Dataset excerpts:
^^^^^^^^

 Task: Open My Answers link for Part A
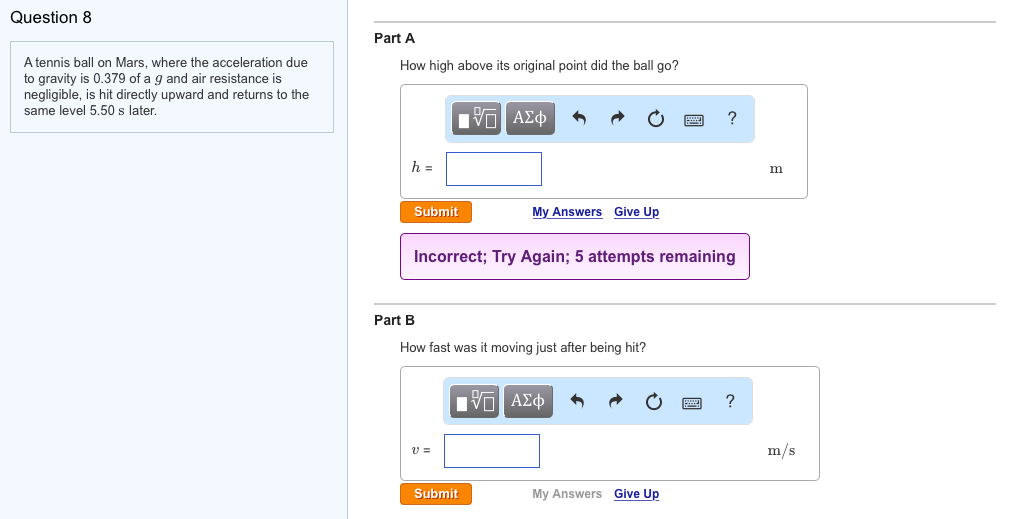point(567,212)
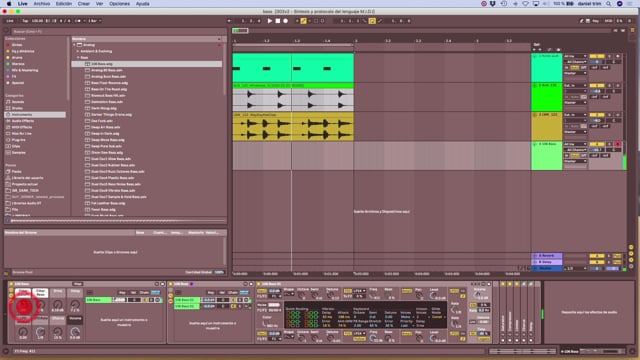Disarm the red record arm on 106 Bass track
Screen dimensions: 640x360
pos(618,144)
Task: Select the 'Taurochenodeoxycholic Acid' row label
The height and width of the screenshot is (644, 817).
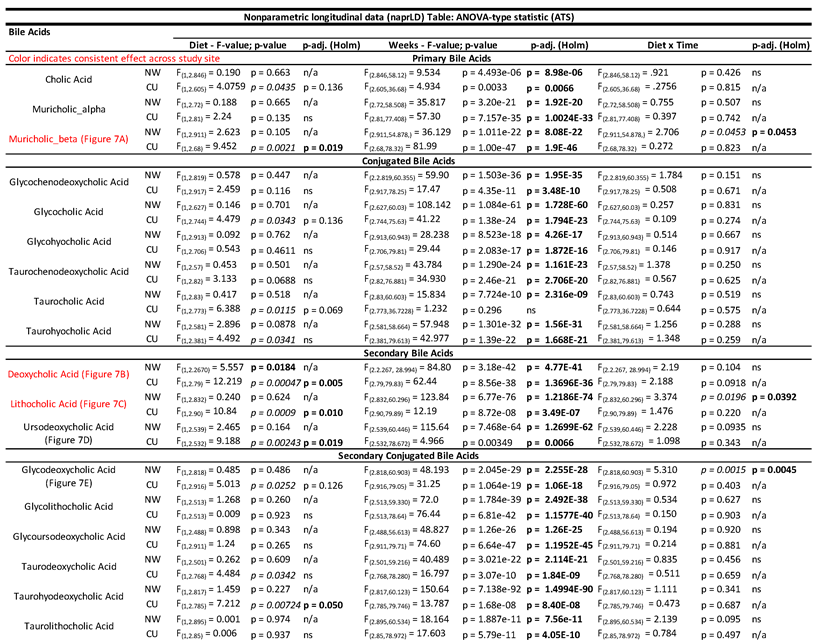Action: tap(69, 271)
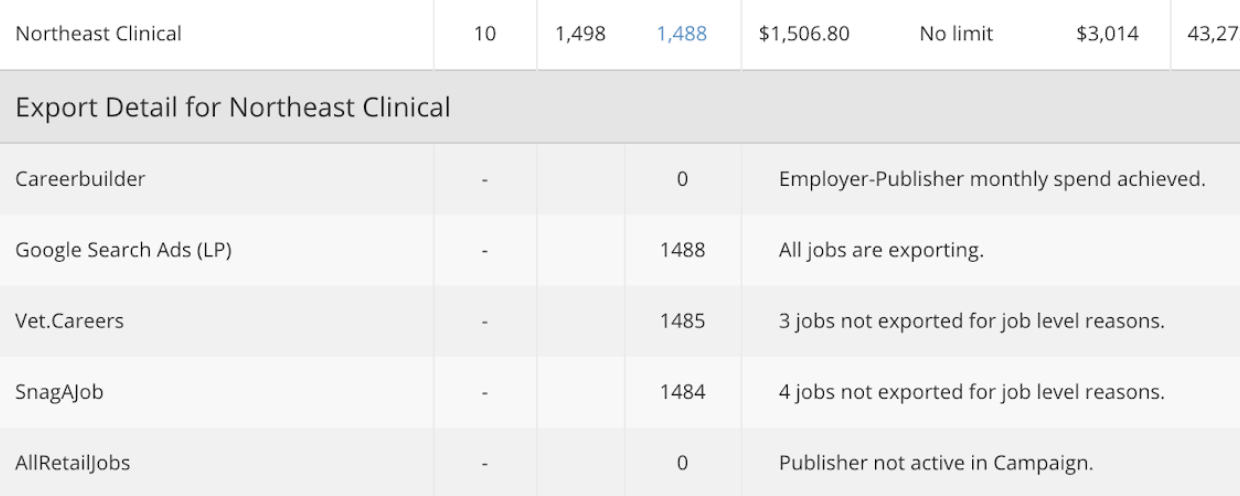
Task: Click the 'No limit' budget cell
Action: [x=956, y=34]
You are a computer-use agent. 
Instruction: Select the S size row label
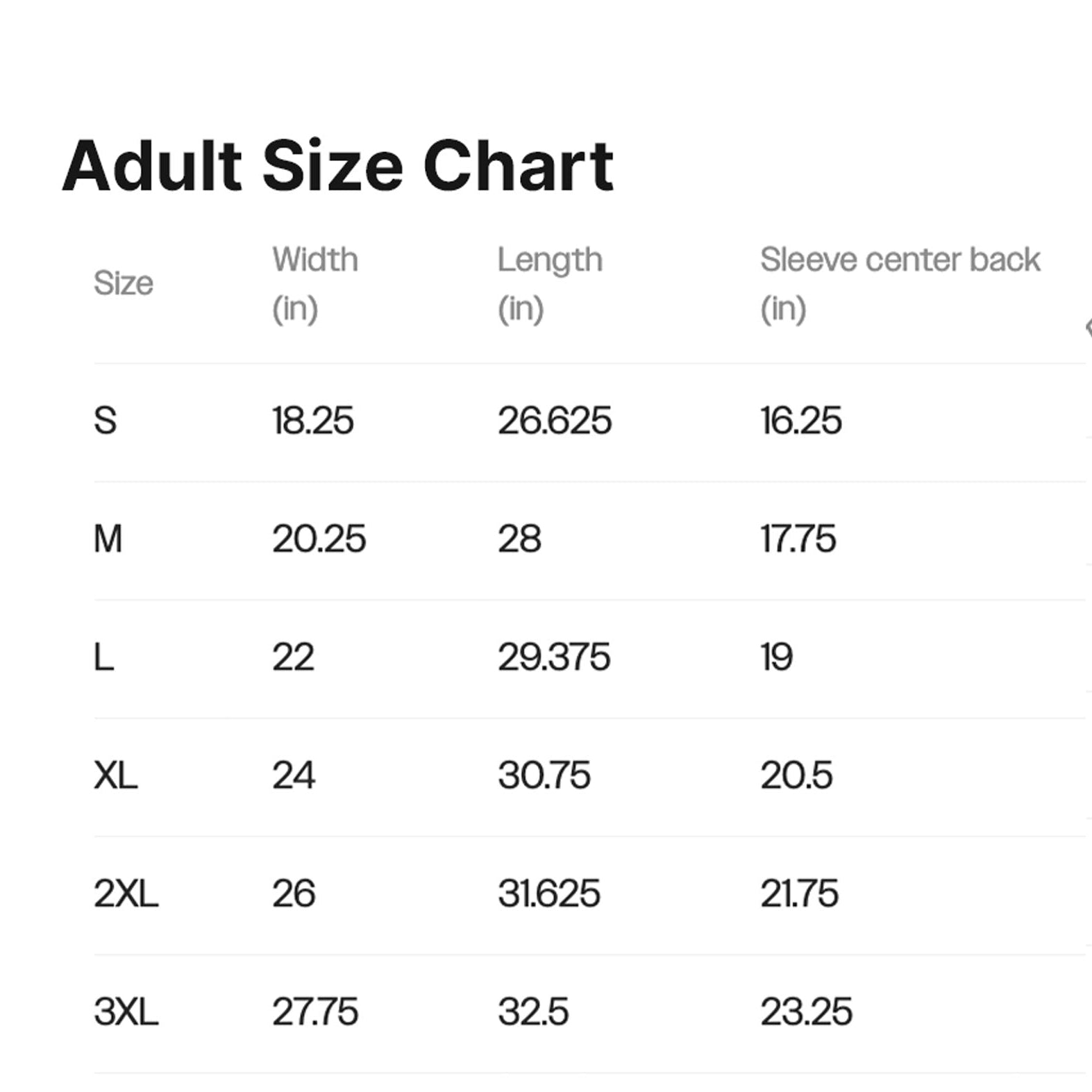(x=106, y=421)
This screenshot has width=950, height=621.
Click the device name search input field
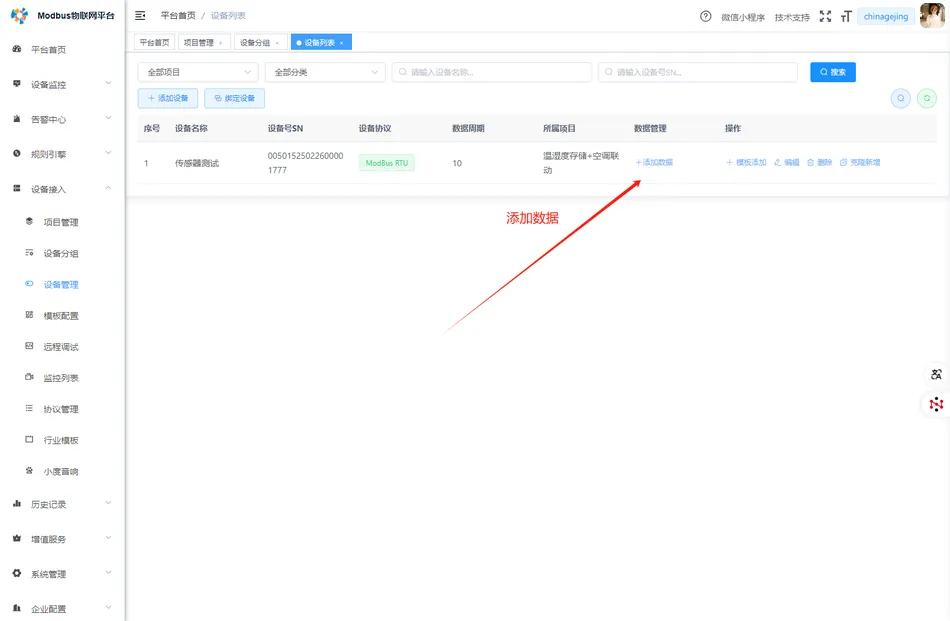click(490, 72)
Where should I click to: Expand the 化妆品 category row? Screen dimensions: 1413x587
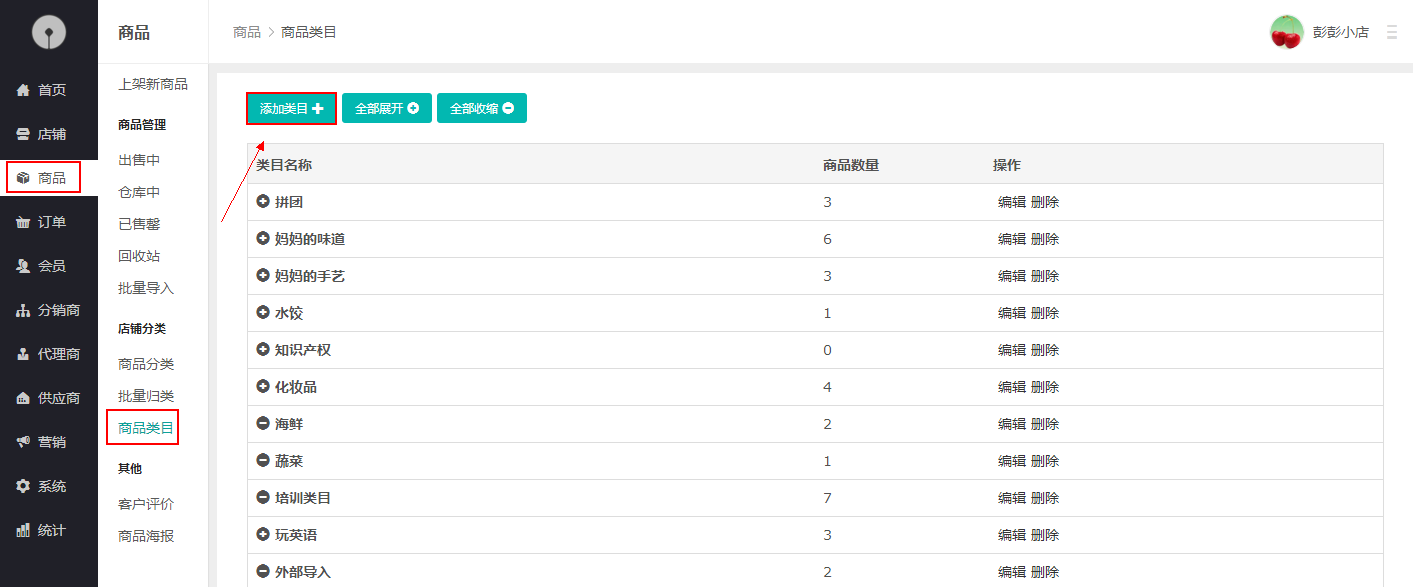(x=263, y=387)
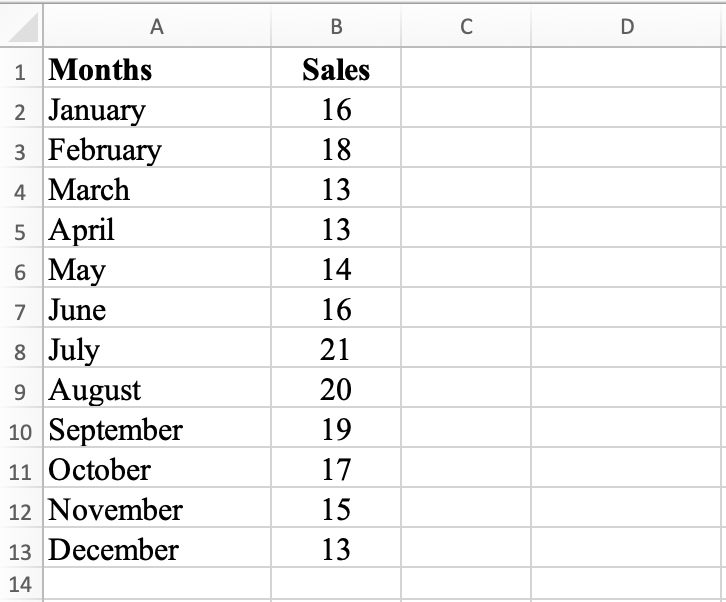
Task: Select row 1 header
Action: (21, 70)
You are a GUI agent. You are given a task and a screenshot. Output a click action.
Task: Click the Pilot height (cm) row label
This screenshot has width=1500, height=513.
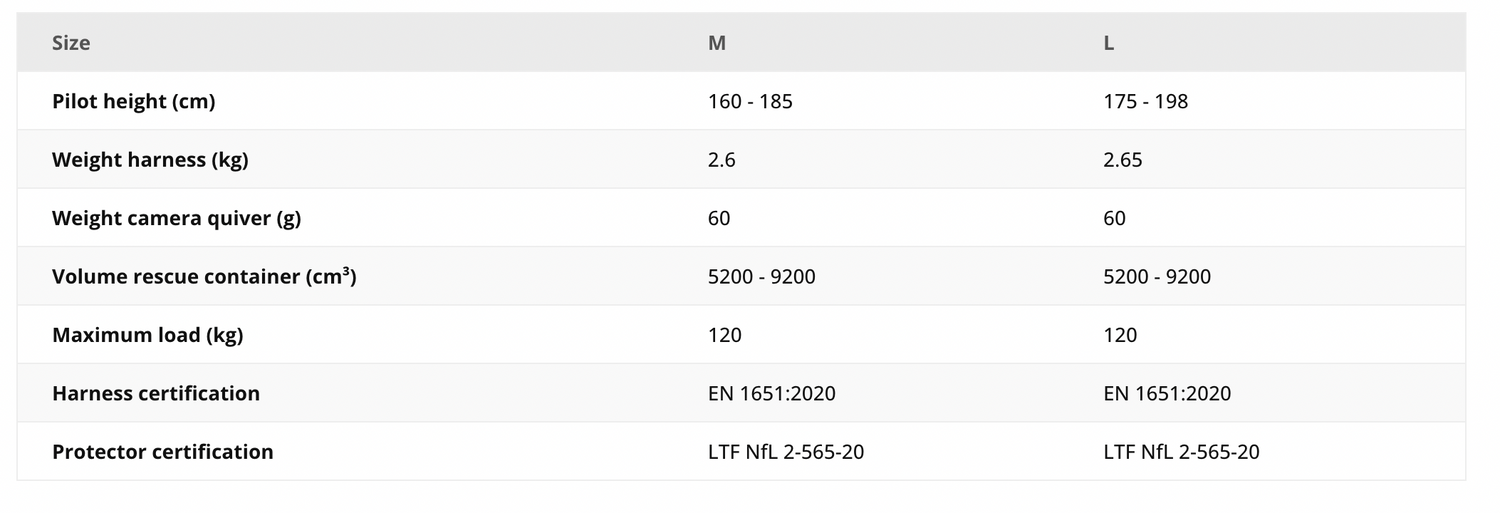tap(133, 101)
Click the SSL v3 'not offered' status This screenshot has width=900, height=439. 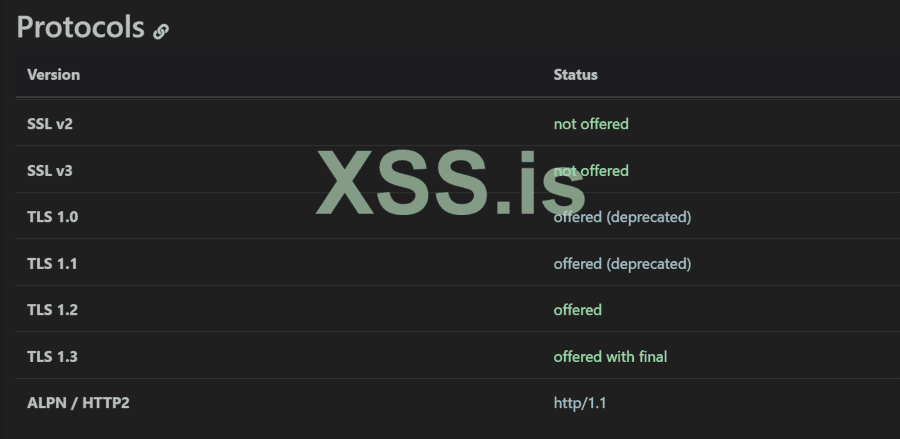[x=591, y=171]
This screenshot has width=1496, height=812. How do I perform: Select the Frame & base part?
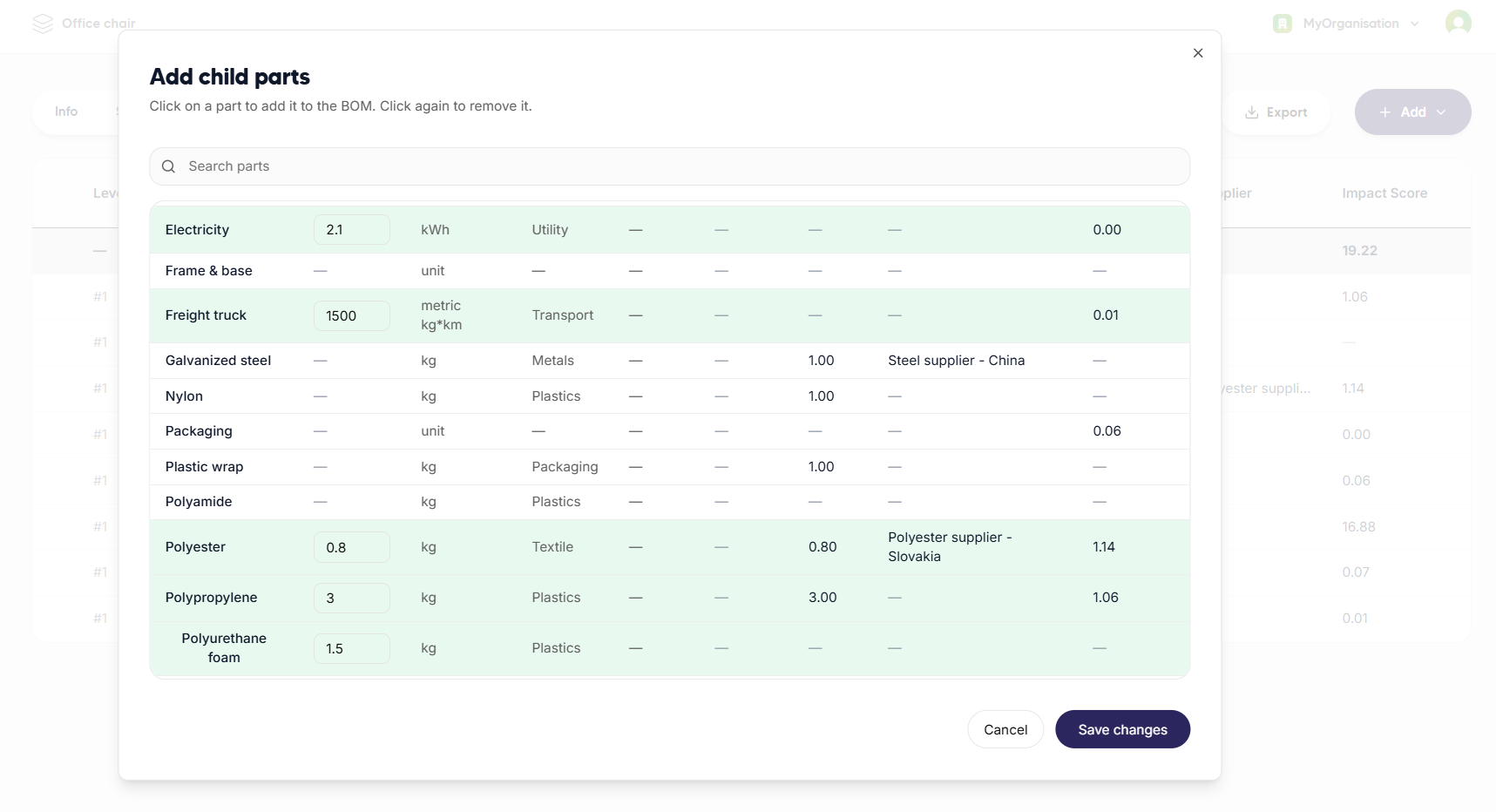click(209, 271)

^^^^^^^^

# Exercise instructions
What are the lines above from the one with "Where should I" to the one with "You are a GUI", both included? Reproduce them exactly, without pictures.

# Worked solution
Where should I click to: Expand the 化妆品 category row? Screen dimensions: 1413x587
(x=263, y=387)
Task: Select row 1 header
Action: (21, 70)
You are a GUI agent. You are given a task and a screenshot. Output a click action.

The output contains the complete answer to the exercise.